In Israel, when a person dies, and he or she leaves behind money or other possessions, these are shared by the inheritors according the the person’s last will or, if there is no will, according to the law on inheritance. BUT, if the person died owing money, his or her survivors inherit [the] debt. If the person owned a house, usually the house can be sold, the debts covered and the remainder shared among the family, the cat or dog or whoever else.
Yet, in Intissar’s case there is no home to be sold, there are no possessions. Her large family lives in a tiny public housing apartment in one of the worst slums in Jaffa.
…Their father was interested in one thing: getting high before cold turkey sets in. Over the years he made incredible debts. How exactly is only partially clear. Each time the water, electricity or phone were cut, he renewed the connection not by paying the bills, but by putting the new bill in the name of the next child of his 10 children.

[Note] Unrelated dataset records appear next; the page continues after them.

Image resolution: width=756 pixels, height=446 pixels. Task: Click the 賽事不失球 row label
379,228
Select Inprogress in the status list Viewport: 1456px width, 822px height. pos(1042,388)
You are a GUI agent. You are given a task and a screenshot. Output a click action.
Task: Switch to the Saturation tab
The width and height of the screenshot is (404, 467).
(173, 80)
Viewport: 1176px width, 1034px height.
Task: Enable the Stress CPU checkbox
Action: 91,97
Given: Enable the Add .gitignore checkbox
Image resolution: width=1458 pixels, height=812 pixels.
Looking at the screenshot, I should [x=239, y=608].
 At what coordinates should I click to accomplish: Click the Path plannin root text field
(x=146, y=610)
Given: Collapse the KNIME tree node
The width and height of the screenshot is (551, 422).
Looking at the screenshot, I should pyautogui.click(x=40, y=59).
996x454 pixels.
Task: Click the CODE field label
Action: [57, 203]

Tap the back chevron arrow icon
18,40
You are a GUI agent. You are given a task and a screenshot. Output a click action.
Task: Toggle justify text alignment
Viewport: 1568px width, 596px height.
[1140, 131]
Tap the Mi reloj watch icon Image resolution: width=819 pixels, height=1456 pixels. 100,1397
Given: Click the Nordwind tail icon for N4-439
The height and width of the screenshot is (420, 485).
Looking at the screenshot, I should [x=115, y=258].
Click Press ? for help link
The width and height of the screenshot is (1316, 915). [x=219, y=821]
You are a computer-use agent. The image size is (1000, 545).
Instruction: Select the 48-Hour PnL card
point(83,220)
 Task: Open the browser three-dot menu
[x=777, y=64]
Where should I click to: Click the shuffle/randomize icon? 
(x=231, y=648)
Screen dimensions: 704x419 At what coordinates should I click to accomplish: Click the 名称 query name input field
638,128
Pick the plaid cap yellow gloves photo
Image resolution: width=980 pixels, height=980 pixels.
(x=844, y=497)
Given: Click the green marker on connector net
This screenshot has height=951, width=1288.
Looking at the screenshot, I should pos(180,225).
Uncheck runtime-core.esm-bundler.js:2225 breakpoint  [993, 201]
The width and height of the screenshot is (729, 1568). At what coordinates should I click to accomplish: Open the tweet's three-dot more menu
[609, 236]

Thus, all of the 10 kids, while they never lived at home and were minors, ran huge debts at the various utility companies without knowing anything about it.
I do not exactly understand how the utility companies accept contracts made by minors who are not present at all. Minors who have been made “wards of the state” and are under the responsibility of the welfare department…There is an “inheritance” of over a million NIS shared by all of the family members, and arrest warrants against all, including minor Intissar (which is illegal, by the way) because of those debts.
This story reminds me of Bleak House and the family living together in debtors prison until one of them can work off the debt. But of course, Dickens story takes place in backward Victorian England. While this is the 21st century, right? The Torah says that the sins of the fathers must not be visited upon the children. How in heaven’s name can such injustice exist? Who protects the children? Anyone?